[Opening Passage section]
SAN DIEGO (KGTV) — An infectious disease expert at San Diego State University says early research suggests the COVID-19 pandemic could cause a spike in another, more deadly respiratory disease: tuberculosis.
An estimated one in four people on the planet is already infected with TB without knowing it. The bacterium that causes the disease can lie dormant for years, even decades, waiting for the right moment to strike.
San Diego State University professor Dr. Faramarz Valafar says SARS-CoV-2, the virus that causes COVID-19, could be just the right pathogen to trigger more TB cases to activate, both worldwide and in the U.S. And the symptoms of COVID-19 could help spread the TB bacteria more efficiently.
“COVID-19 could act as a vehicle for transmission of tuberculosis,” he said. “This is a significant public health risk.”
In the early 1900s, TB was the number one cause of death in the U.S. Today, it remains one of the top 10 causes of death worldwide with about 1.5 million deaths each year, although deaths in the U.S. are now rare. There were 515 deaths in the U.S. in 2017, the most recent data available.
Although the tuberculosis is mostly curable and preventable with antibiotics, some strains have become drug-resistant.
“I believe it's naive to think that because there is not much tuberculosis here in the United States, it’s going to remain that way,” said Valafar. “We now have a vehicle for the transmission of all sorts of tuberculosis strains from around the world to the United States.”
The CDC estimates up to 13 million people in the U.S. have latent TB. Studies have shown the disease can activate when the immune system is weakened, including by HIV.
[Closing Passage section]
Work instructions
[A] Copy the tuberculosis report from "SAN DIEGO (KGTV)" up to and including "moment to strike.", substituting "inactive" for "dormant".
[B] Resume the tuberculosis report after its final sentence and keep it going.
[Opening Provided material section]
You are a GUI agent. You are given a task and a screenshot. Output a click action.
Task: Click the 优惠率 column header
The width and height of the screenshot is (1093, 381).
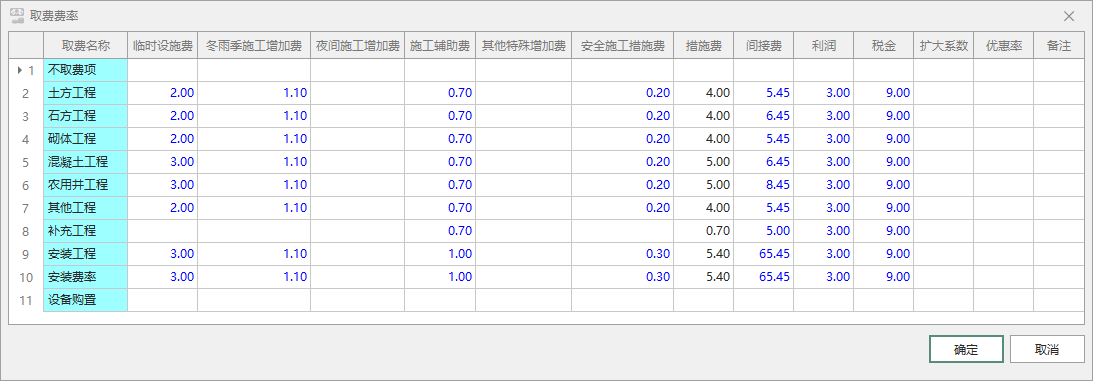coord(1003,46)
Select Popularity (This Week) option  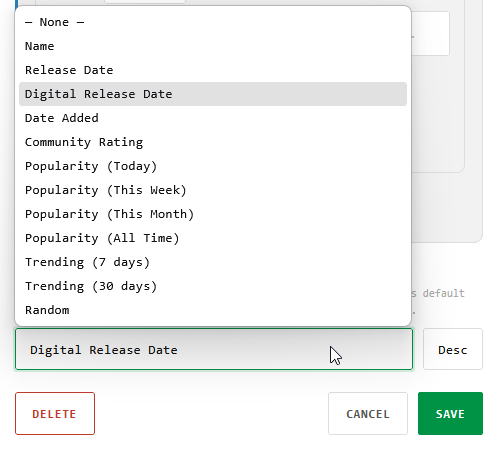coord(213,190)
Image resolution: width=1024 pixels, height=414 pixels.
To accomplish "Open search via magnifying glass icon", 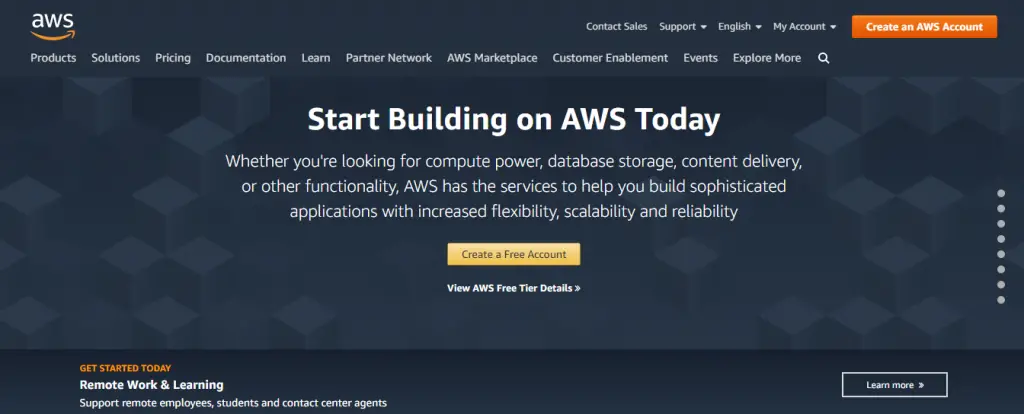I will pyautogui.click(x=824, y=58).
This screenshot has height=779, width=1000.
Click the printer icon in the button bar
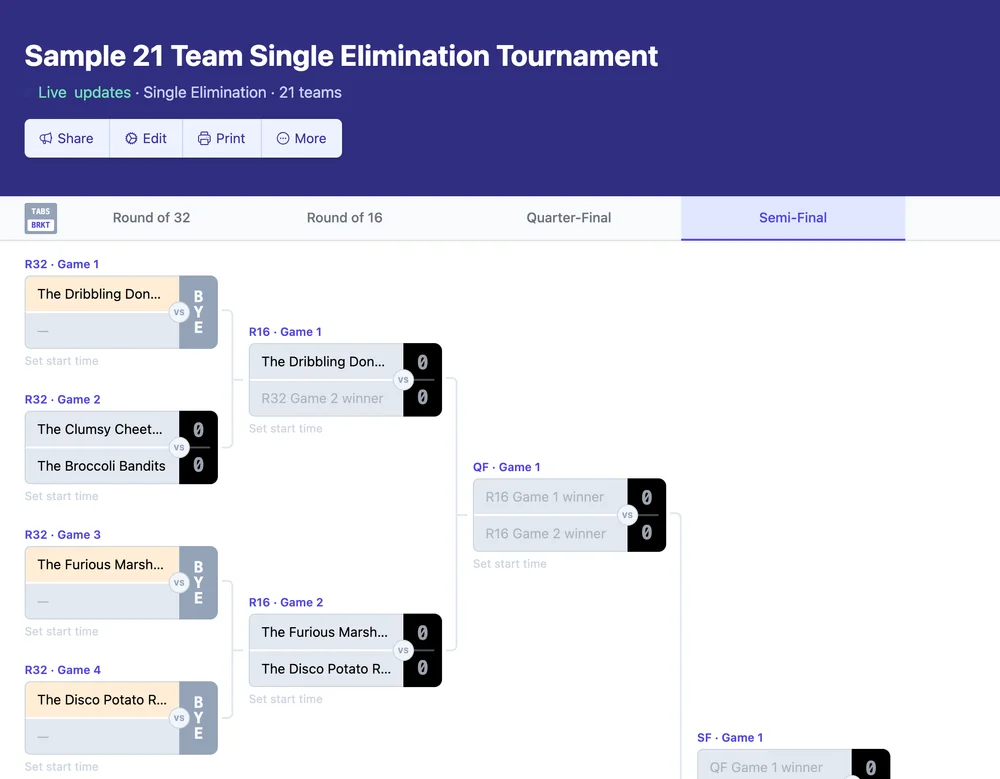[204, 138]
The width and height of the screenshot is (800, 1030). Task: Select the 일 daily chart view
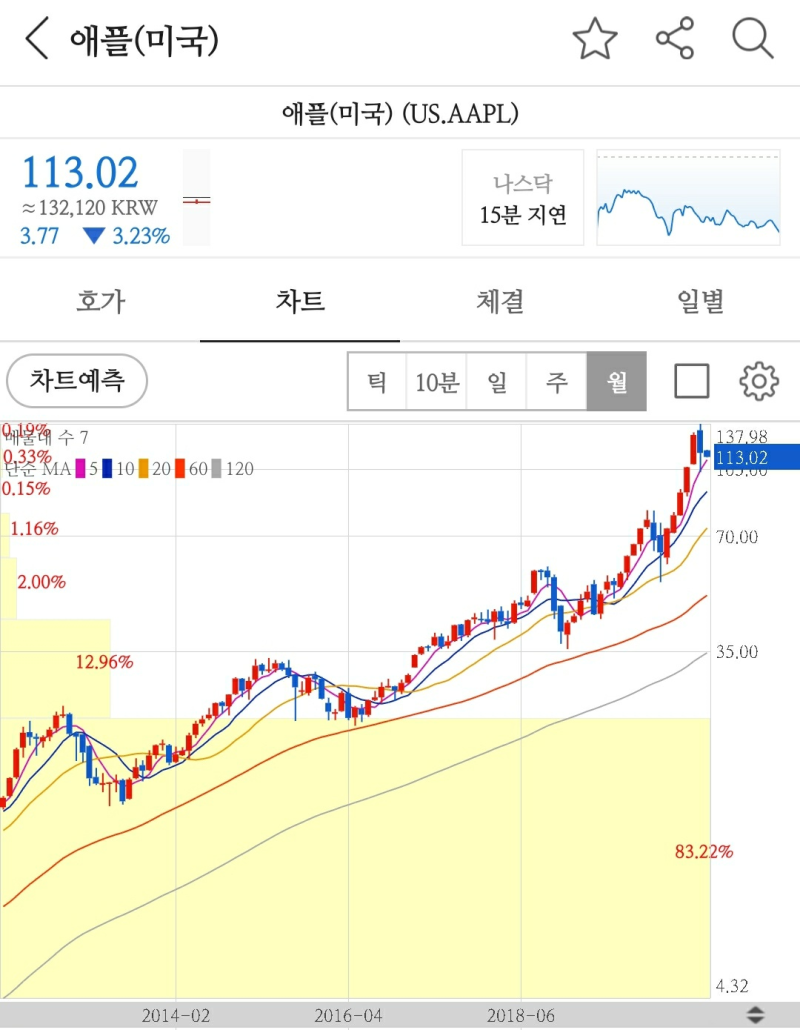497,381
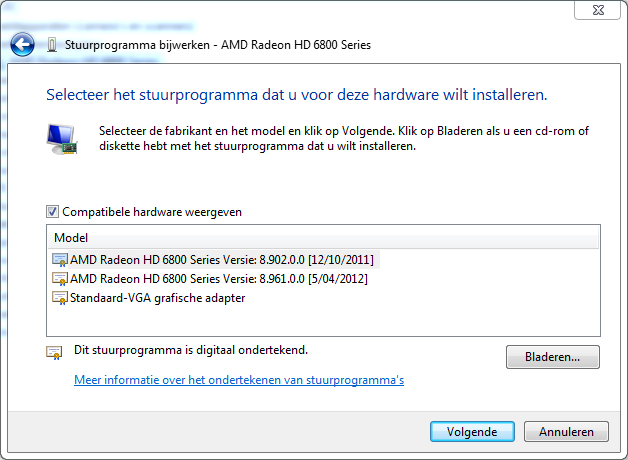The image size is (628, 460).
Task: Click the monitor and card hardware icon
Action: click(62, 139)
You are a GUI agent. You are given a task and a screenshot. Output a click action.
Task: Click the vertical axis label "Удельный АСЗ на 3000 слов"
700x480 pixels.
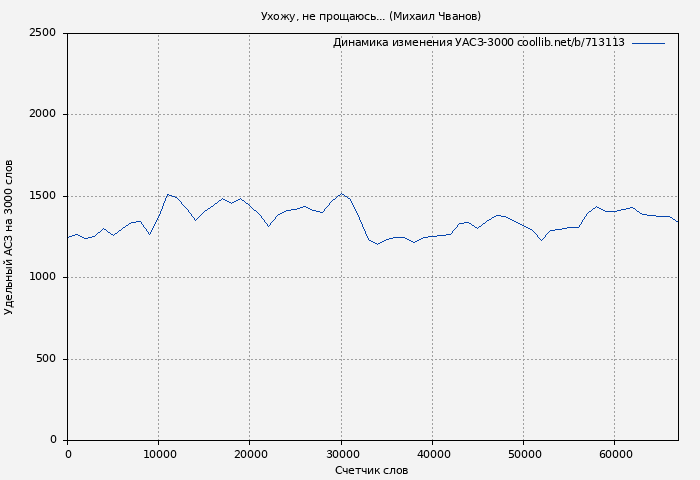pos(10,237)
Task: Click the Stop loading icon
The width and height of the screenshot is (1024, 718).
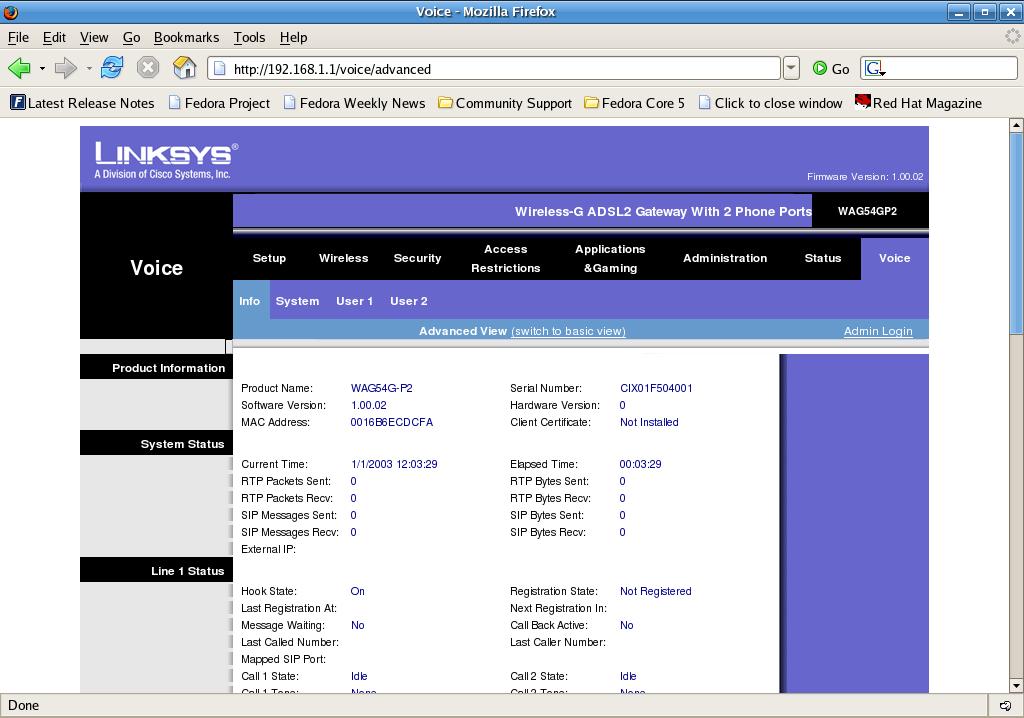Action: coord(148,68)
[Closing Provided material section]
Results of the exercise
[A]
SAN DIEGO (KGTV) — An infectious disease expert at San Diego State University says early research suggests the COVID-19 pandemic could cause a spike in another, more deadly respiratory disease: tuberculosis.
An estimated one in four people on the planet is already infected with TB without knowing it. The bacterium that causes the disease can lie inactive for years, even decades, waiting for the right moment to strike.

[B]
“If COVID-19 comes in and keeps the immune system busy or overburdened, then my first worry is that tuberculosis in those people could activate,” he said.
A small study out of China that has not yet been peer-reviewed suggests people with latent TB are at a higher risk of developing severe COVID symptoms. Other experts have raised concerns about the pandemic could exacerbate TB infections.
Valafar said his second worry is that the symptoms of COVID-19 could help spread tuberculosis. Both pathogens take hold in the lungs and cause coughing.
“If the person has tuberculosis, all it takes is for COVID-19 to make that person cough or sneeze and there will be a much higher risk of tuberculosis transmission,” he said.
Valafar and his team are already studying the effects of TB and HIV in South Africa. They plan to soon expand their study to examine the effects of COVID-19 as well, with results expected in about a year.
In the meantime, he’s sounding the alarm to urge people to heed public health warnings. Masks, hygiene and social distancing don’t just protect against COVID-19. They protect against TB as well.
“It's so much more important that people really follow those instructions,” he said.